Textauszug:
○ ○ ○ ○

Ein "Ort für den Ort … und darüber hinaus" – so lautet das Motto für ein Projekt, das sich die evangelische Kirchengemeinde Oberstedten aufgeladen hat. Aufgeladen? Nun, es ist keine Kleinigkeit, ein leer stehendes Gebäude zu erwerben, es zu einem Haus umzubauen, das der Kirchengemeinde und dem Dorf dienen soll, eine Konzeption zu entwickeln und auch noch die Menschen zu finden, die das Ganze am Laufen halten sollen.

Wie kommt man auf eine solche Idee?

"Der Auslöser für die Idee waren die ungenutzten Parkplätze", erinnert sich Fabian Vogt, Pfarrer der Evangelisch-Lutherischen Kirchengemeinde Oberstedten – einem von vier Stadtteilen im hessischen Oberursel (Taunus). Nachdem die Freiwillige Feuerwehr des Ortes ein neues Haus am Ortsrand beziehen konnte, standen die alten Räumlichkeiten leer. Aber das Parkverbotsschild war immer noch da, obwohl schon lange keine Löschzüge mehr von dort ausrückten. "Könnte man die nicht für die Kirchengemeinde nutzen?", fragte sich Vogt, zumal im Kern eines alten Dorfes wie Oberstedten der Parkraum stets knapp ist. Und dann fiel natürlich auch das Gebäude ins Auge. Keiner wollte es haben, abreißen wäre schade gewesen.

○ ○ ○ ○

Gegebene Daten:
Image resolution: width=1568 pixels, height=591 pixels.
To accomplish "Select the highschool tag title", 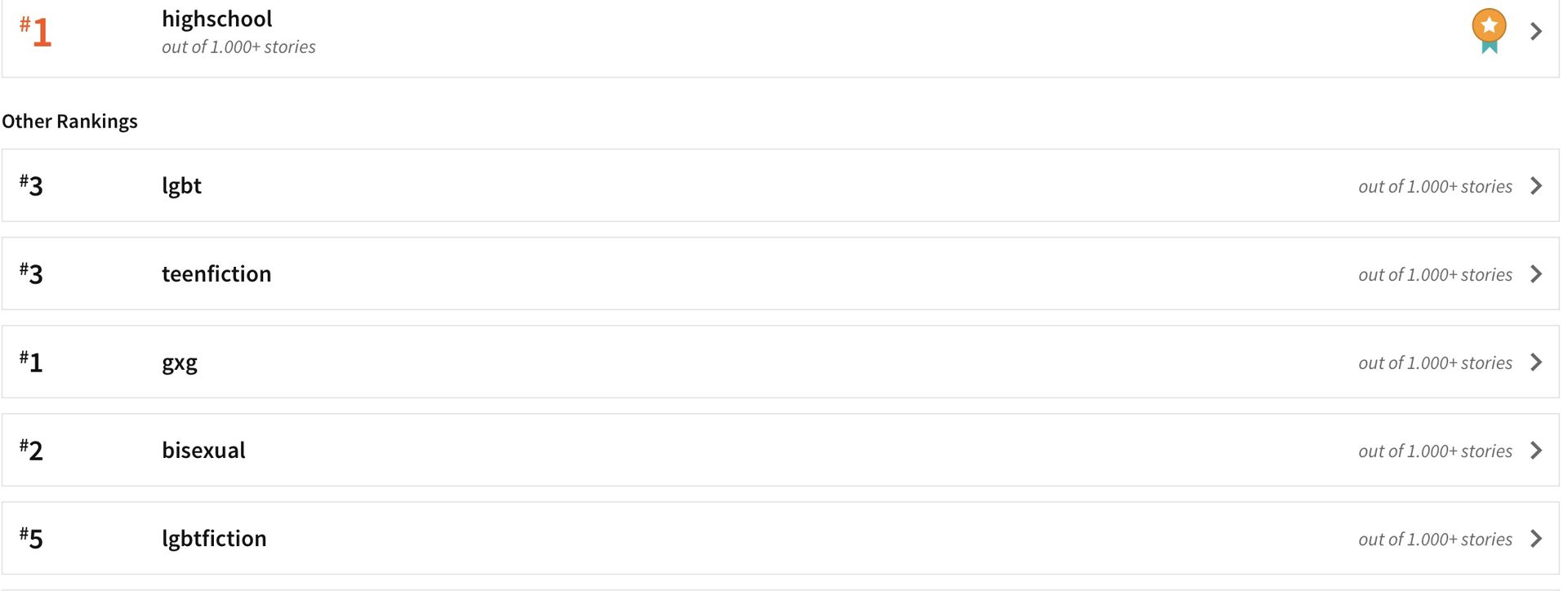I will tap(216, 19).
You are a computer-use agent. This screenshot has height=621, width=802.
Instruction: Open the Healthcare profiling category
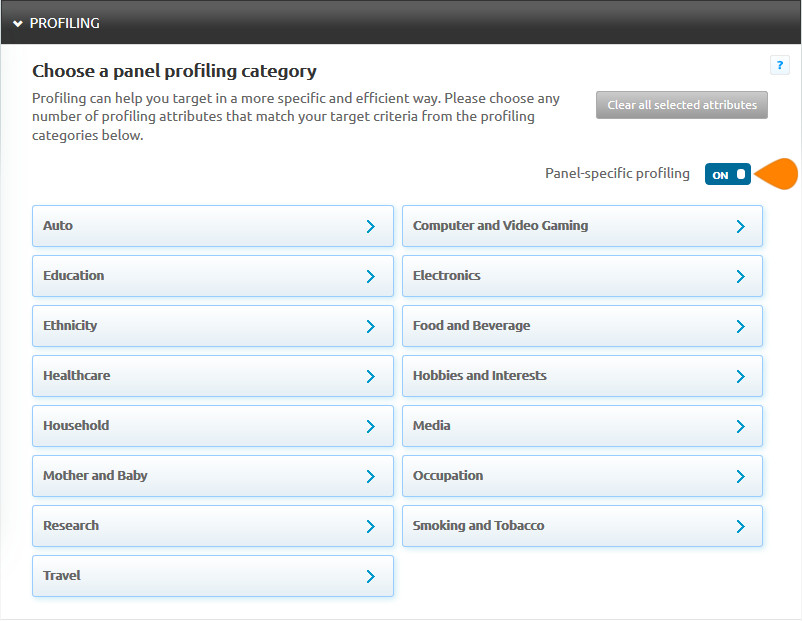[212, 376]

○ ○ ○ ○

Gib den Abschnitt aus dem Textauszug über das Kirchenprojekt in Oberstedten wortgetreu wieder, beginnend bei "Wie kommt man" und endend bei "wäre schade gewesen.". Die Datensätze stehen in keinem Zusammenhang mit dem Textauszug.

Wie kommt man auf eine solche Idee?

"Der Auslöser für die Idee waren die ungenutzten Parkplätze", erinnert sich Fabian Vogt, Pfarrer der Evangelisch-Lutherischen Kirchengemeinde Oberstedten – einem von vier Stadtteilen im hessischen Oberursel (Taunus). Nachdem die Freiwillige Feuerwehr des Ortes ein neues Haus am Ortsrand beziehen konnte, standen die alten Räumlichkeiten leer. Aber das Parkverbotsschild war immer noch da, obwohl schon lange keine Löschzüge mehr von dort ausrückten. "Könnte man die nicht für die Kirchengemeinde nutzen?", fragte sich Vogt, zumal im Kern eines alten Dorfes wie Oberstedten der Parkraum stets knapp ist. Und dann fiel natürlich auch das Gebäude ins Auge. Keiner wollte es haben, abreißen wäre schade gewesen.